Crises often highlight how long-held assumptions can be challenged, exposing shades of cognitive bias and leading to faulty interpretations of unfolding trends.
Some of this carries an echo of the behavioral economics thinking pioneered by Israeli economist Daniel Kahneman, whose work on the psychology of judgment and how biases affect financial decision-making earned him a Nobel Memorial Prize in 2002. In a conversation with UBS in 2017, Prof. Kahneman talked about how human judgment is “much less stable and much noisier than most people think.”
Those words could just as well have been spoken today as investors and corporate executives grapple with how to navigate huge uncertainties triggered by the pandemic. Now, more than ever, there is a real need to ask smarter, better questions to guide what data you need to look for to get more useful answers, while recognizing and mitigating the cognitive biases that can lead to poor judgment.
Data and judgment are at the heart of UBS Evidence Lab, an alternative data provider that partners with the bank’s analysts across the world to equip investors with ways to read the right signals and spot trends ahead of the curve.

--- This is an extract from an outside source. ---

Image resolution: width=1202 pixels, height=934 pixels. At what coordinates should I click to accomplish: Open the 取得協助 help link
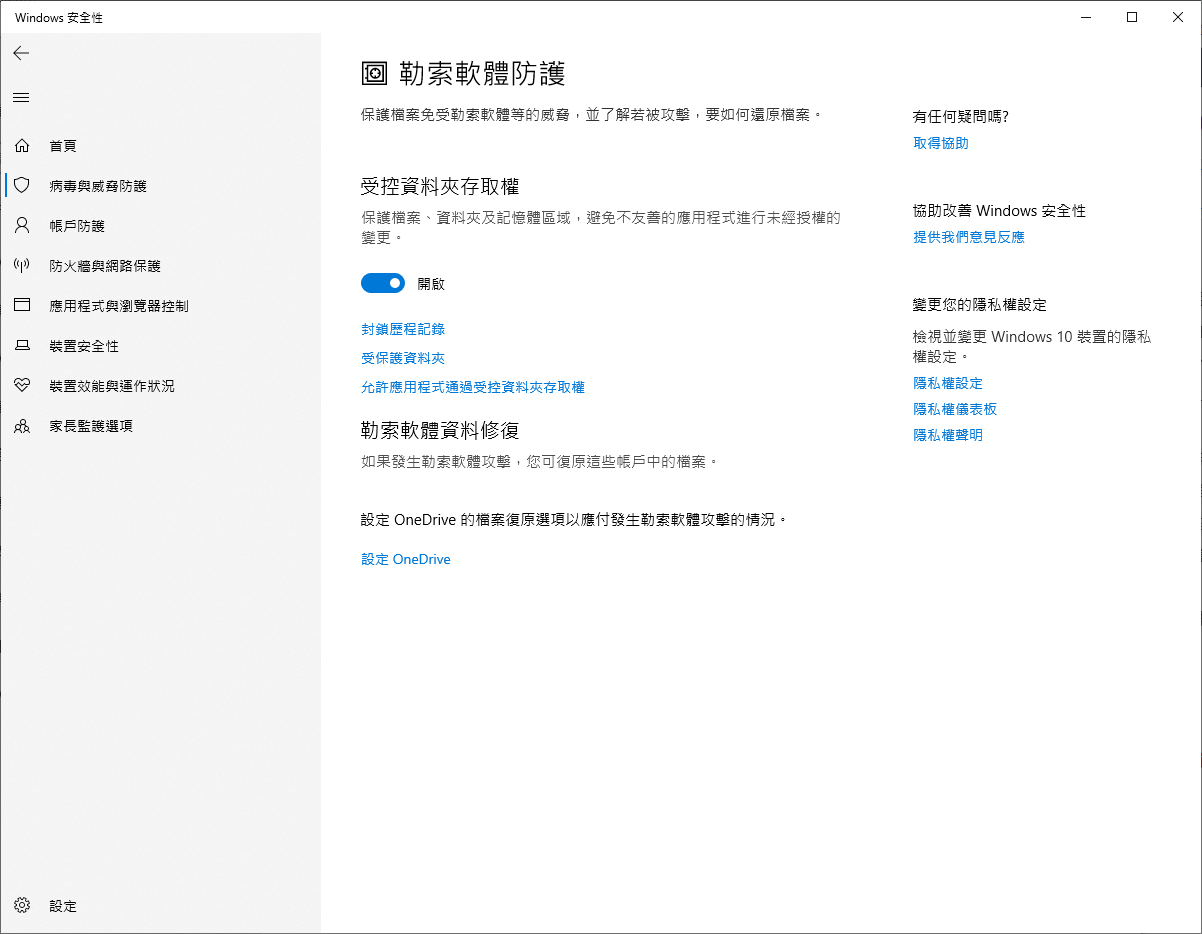pos(940,143)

In existence for six years, the unit powered more than 3,000 research reports in 2019, covering every sector and all geographies.
It exists alongside the UBS Question Bank, the largest global database of market-related questions asked by professional investors.
Barry Hurewitz, Group Managing Director, Global Head of Evidence Lab Innovations UBS, explains that his team’s mission is to surface relevant insights that “advance understanding on the uncertainties” by distilling the most important debates and turning them into central research questions that can be tested. These debates include questions about deurbanization and the reordering of global supply chains, about shifts in consumers’ habits or what social distancing might look like coming out of the current crisis.
“The starting point is determining what the most important questions are now, in the near-term and over the long-term,” says Mr. Hurewitz. “Then, you have to think about which of those questions will be hardest for the market to calibrate.”